Yes. Best way is to use needle nose plier and hold the wire straight right at the body of the resistor and to bend out past the needle nose. Less chance for breaking the wire at the body of the resistor this way.

Yes. I would suggest using a pair of flush cutters and have the flush side of the cutters towards the resistor. Less mechanical shock sent down the wire to the body of the resistor or other component and less chance for failure of the component.

If the lamp is a low voltage lamp, let's say 6 volts as an example. It will be rated at some specific current flow through the lamp at 6 volts, let's use 0.02 amps, also called 20 milliamps. Using Ohms law we can calculate out that the resistance of the lamp when it is operating is 300 ohms. The lamp will last a good long time at 6 volts, won't get too hot and will not be real bright. Now hook that same 6 volt lamp up to 12 volts and with all other factors being the same you have doubled the current going through the lamp. The original lamp was dissipating 0.120 watts. Now lets see what the same lamp on 12 volts does for dissipation. To get power I am using the formula of I^2 * R where I is the current in amps and R is the resistance in ohms of the lamp. After doing the math the result for this lamp on 12 volts is 0.48 watts. That is four times the dissipation that the lamp is designed for. It will be Real Bright for a Short amount of time.
With the above items known it is easy to see that to hook a 6 volt lamp to a 12 volt power supply there has to be a way to make the lamp see only 6 volts. That is what the resistor does. Ohms law would be used to calculate out that you need a resistor of 300 ohms to keep the current in the circuit down at 0.02 amps. Put this resistor in series with the lamp and the lamp will only see the 6 volts it was designed for. The resistor will have 6 volts dropped across itself. In this instance I would recommend a 1/4 watt resistor to keep the temperature down on the resistor body. a 1/8 watt resistor, while still within the limits of it's ratings, is going to get real hot. The 1/4 watt resistor while dissipating the same amount of power will have significantly more surface area to radiate the heat away. It will stay quite a bit cooler than the 1/8 watt device.

§ **DATA SHOWN**:

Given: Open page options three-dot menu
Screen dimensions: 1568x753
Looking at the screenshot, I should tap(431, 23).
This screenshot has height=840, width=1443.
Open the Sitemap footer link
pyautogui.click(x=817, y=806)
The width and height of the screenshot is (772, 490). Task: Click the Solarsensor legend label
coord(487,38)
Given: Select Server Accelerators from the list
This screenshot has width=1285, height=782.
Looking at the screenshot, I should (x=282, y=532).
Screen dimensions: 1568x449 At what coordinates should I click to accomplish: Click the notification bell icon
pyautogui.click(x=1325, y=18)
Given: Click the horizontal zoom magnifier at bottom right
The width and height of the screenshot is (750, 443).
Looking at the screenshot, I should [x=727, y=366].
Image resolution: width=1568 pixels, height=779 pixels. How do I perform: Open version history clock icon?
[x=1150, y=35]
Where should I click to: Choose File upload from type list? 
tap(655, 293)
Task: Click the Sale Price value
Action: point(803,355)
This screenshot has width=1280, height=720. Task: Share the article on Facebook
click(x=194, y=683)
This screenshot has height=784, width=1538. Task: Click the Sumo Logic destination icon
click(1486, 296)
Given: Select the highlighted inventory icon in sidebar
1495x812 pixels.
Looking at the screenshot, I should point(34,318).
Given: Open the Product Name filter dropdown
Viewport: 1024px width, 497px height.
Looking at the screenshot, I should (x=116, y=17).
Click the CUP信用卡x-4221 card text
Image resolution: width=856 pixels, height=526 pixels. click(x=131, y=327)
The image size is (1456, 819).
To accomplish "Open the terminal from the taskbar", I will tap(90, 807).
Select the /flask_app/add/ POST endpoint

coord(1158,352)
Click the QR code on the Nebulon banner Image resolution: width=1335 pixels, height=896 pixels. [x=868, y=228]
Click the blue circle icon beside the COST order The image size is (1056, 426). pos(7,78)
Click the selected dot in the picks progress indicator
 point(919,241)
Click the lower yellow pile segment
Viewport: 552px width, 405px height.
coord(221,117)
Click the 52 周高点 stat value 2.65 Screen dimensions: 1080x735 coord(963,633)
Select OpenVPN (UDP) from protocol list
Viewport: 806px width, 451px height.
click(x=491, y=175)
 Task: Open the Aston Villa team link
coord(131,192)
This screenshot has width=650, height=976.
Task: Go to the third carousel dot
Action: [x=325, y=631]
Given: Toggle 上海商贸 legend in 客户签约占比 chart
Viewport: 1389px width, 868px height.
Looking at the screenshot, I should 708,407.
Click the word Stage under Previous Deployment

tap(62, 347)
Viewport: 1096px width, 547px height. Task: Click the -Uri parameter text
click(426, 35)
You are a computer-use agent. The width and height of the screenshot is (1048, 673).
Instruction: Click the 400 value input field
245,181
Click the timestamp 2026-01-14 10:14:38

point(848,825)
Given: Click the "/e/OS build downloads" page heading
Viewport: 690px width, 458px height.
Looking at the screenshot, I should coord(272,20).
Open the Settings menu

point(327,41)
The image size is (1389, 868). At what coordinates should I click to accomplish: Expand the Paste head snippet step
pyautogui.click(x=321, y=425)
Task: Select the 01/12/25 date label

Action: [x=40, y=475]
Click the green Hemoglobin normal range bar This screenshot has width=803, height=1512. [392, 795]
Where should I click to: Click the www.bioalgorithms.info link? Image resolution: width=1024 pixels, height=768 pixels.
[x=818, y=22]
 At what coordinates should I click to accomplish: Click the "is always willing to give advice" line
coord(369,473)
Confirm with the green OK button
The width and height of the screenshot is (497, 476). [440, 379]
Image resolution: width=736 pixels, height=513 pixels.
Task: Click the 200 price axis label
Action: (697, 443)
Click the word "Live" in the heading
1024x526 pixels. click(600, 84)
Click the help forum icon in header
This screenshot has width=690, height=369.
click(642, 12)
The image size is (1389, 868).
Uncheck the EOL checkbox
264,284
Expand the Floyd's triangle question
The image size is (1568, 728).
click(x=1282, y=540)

§ **REQUESTS**:
1. Translate this sentence from the forum excerpt about resistors and lamps into Spanish: "The resistor will have 6 volts dropped across itself."
2. In the forum excerpt about resistors and lamps, what resistor wattage is recommended to keep the temperature down on the resistor body?

§ **PROBLEM SOLUTIONS**:
1. La resistencia tendrá una caída de 6 voltios a través de sí misma.

2. A 1/4 watt resistor.